Der evangelische Kirchenkreis Stuttgart hat die Ritualagentur „Segensservice Stuttgart“ im Spätsommer 2024 ins Leben gerufen, um die Menschen an den Wegmarken ihres Lebens zu begleiten. Pfarrer Friedrich July war von Anfang an dabei. Er sagt selbstkritisch: „Viele Menschen im großstädtischen Umfeld durchschauen unsere kirchlichen Strukturen und Logiken nicht und nehmen kirchliche Angebote – wenn überhaupt – oft als wenig einladend wahr.“ Er verweist auf die Internetseiten der Kirchengemeinden. Wer diese „auf der Suche nach unterschiedlichen Möglichkeiten, Terminen und Locations für eine Taufe durchsucht, der fühlt sich oft nicht willkommen angesichts der bürokratischen und kirchenrechtlichen Verwaltungssprache, die einem entgegenschlägt. Die meisten Menschen suchen eine niedrigschwellige, unkomplizierte Kontaktaufnahme für ihr Anliegen und haben die Hoffnung, diese über den Segensservice zu bekommen.“
Der Segensservice ist das erste Angebot dieser Art innerhalb der württembergischen Landeskirche. Der Hamburger Kirchenkreis hat Anfang 2022 eine Ritualagentur ins Leben gerufen, das Segensbüro „Blessed“ in der Pfalz öffnete im Juni 2024 seine Pforten. In der bayerischen Landeskirche unterstützt die Segen Servicestelle Menschen bei der Planung und Durchführung kirchlicher Segensrituale in besonderen Lebensmomenten. Sie hilft dabei, geeignete Ansprechpartner und Orte für Taufen, Trauungen, Bestattungen sowie andere Anlässe zu finden.
Das Team besteht aus Pfarrerinnen und Pfarrern und einer Marketingfachfrau, die in den Büros in Nürnberg und München tätig sind. Sie beraten individuell und regional, um den persönlichen Bedürfnissen gerecht zu werden. Dazu gehören Segnungsgottesdienste für Schwangere oder das Angebot „Einfach heiraten“, eine unkomplizierte Segensfeier für Paare ohne Voranmeldung oder spezielle Voraussetzungen, offen für alle, unabhängig vom Familienstand oder der Kirchenzugehörigkeit. Man kann sich „stressfrei und ohne Tamtam“ segnen oder trauen lassen. Eine Pfarrperson, eine Diakonin oder ein Religionspädagoge führt ein persönliches Gespräch, man formuliert seine Wünsche, dann ist es so weit für das „Ja“. Für Musik, Schmuck und Sektempfang ist gesorgt.

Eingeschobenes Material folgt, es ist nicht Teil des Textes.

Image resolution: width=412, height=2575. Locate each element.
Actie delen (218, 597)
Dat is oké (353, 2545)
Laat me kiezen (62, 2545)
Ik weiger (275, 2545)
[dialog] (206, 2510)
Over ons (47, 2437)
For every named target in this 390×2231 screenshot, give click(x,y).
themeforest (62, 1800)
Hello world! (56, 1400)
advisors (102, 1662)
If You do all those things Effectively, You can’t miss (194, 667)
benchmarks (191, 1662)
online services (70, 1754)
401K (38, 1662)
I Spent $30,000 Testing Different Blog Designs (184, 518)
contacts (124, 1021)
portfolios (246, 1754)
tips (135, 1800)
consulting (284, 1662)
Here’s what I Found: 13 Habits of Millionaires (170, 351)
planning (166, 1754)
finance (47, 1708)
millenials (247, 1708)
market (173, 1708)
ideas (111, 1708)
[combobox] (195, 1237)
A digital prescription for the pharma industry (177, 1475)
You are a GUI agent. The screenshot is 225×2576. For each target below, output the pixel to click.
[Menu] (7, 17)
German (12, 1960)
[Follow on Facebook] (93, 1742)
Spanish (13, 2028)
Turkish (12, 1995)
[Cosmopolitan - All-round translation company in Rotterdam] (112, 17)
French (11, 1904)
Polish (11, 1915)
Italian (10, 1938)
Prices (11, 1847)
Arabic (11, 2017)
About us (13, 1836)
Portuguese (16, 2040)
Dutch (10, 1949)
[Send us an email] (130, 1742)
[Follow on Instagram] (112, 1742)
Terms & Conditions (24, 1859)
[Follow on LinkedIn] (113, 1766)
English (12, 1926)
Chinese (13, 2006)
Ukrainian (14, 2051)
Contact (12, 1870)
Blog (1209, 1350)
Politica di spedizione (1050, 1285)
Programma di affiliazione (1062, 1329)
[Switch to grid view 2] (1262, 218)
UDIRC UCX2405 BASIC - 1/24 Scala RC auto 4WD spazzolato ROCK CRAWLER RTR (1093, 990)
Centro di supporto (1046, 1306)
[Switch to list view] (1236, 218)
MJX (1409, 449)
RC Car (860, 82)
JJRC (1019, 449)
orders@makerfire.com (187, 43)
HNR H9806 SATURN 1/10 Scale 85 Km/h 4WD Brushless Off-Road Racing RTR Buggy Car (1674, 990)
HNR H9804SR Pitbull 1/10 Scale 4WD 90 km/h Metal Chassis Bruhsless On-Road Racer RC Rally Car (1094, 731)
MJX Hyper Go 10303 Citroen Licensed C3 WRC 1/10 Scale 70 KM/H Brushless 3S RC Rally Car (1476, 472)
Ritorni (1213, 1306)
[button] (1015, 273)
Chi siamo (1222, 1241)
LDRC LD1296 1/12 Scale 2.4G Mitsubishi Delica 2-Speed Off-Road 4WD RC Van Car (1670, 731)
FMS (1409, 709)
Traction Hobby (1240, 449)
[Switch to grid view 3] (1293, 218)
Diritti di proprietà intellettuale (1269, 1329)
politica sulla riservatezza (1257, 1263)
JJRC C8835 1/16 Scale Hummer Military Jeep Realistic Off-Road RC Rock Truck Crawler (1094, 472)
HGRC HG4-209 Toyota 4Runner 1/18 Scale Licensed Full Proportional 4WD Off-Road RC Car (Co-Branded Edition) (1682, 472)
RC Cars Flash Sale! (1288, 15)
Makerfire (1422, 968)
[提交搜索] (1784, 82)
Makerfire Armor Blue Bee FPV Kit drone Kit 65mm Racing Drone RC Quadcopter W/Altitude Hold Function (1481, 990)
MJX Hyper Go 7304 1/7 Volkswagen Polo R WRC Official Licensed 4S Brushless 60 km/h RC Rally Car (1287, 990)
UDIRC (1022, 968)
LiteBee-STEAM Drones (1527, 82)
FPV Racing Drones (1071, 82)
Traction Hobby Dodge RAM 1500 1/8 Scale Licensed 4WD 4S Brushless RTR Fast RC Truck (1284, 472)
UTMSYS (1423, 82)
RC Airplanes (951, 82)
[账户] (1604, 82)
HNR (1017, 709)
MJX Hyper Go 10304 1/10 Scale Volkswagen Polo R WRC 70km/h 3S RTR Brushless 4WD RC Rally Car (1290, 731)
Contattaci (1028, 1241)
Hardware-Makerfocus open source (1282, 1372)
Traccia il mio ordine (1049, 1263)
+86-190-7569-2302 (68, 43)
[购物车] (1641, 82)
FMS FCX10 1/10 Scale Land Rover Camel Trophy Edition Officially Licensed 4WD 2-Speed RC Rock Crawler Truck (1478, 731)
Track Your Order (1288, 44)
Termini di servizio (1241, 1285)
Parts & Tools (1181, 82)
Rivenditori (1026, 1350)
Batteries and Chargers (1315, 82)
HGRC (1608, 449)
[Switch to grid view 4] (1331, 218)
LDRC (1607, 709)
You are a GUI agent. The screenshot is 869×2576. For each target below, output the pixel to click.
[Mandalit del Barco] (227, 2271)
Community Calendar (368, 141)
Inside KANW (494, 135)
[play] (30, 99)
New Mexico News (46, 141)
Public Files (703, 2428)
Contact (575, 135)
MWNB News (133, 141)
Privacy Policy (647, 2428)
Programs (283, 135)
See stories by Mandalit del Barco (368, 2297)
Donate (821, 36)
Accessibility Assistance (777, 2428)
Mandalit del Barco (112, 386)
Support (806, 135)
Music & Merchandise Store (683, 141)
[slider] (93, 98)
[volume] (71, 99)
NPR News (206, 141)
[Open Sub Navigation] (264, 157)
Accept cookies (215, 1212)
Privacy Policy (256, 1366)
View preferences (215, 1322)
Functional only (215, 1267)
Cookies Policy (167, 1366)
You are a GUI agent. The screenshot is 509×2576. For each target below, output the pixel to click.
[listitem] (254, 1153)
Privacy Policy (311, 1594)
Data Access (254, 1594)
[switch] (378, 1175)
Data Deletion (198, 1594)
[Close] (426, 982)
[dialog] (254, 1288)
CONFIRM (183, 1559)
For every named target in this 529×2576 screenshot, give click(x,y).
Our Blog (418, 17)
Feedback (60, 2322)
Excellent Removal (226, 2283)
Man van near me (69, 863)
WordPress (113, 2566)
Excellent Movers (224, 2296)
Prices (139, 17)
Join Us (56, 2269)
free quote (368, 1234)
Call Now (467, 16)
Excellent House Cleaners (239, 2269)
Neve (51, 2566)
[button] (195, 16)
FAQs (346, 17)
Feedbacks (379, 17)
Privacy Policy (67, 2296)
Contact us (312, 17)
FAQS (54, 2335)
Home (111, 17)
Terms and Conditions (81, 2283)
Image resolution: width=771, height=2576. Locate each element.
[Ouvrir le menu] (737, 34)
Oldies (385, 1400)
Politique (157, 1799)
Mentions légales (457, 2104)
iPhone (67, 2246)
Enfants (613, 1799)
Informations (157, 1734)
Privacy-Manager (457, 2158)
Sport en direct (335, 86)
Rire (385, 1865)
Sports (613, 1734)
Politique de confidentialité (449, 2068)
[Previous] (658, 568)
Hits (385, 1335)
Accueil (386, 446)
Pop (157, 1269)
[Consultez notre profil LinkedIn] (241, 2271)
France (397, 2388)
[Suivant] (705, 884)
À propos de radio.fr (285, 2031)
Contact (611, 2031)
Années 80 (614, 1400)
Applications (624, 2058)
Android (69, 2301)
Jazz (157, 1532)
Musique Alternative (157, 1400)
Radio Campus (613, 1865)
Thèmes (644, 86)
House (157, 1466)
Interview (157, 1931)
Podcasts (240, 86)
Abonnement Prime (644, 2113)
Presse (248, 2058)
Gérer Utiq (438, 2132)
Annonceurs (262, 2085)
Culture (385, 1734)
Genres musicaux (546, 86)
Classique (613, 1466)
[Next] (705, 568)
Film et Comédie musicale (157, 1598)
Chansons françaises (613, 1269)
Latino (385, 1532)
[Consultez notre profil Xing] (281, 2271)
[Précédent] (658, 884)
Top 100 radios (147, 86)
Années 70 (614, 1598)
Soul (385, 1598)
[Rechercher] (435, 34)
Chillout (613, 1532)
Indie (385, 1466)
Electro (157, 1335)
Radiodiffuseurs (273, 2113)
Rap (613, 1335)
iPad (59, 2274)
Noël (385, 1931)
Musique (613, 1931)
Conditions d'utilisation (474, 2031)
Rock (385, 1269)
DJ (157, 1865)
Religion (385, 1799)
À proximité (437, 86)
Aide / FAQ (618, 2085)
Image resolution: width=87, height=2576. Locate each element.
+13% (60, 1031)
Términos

Der Bedarf nach diesen Angeboten ist da, denn die Menschen gerade in großen Städten haben oft nur noch eine lose, wenn überhaupt eine Verbindung zu einer Ortsgemeinde. Und fragen sich vielleicht: Kann man dort einfach so anrufen, wenn man etwas möchte?
Einen wichtigen Anstoß für den Stuttgarter Segensservice, so erinnert sich Pfarrer July, gab das Tauffest auf dem Stuttgarter Fernsehturm. Im Sommer 2023 war das. Bei herrlichem Sonnenschein feierten Familien die Taufe von 44 Täuflingen auf dem Turm und am Fuß des Stuttgarter Wahrzeichens. „Mir wird immer in Erinnerung bleiben“, sagt July, „wie ich am Ende eines langen Tages in 144 Meter Höhe die letzten beiden Kinder getauft habe. Alles war schon aufgeräumt; außer der Mutter, ihren beiden Kindern und mir war niemand da. Das war ein wahnsinnig berührender Moment, zu sehen, welche Freude da im Raum war bei Mutter und Kindern. So soll es bei der Taufe ja auch sein.“ Zu dem Fest kamen einige Alleinerziehende wie diese Mutter.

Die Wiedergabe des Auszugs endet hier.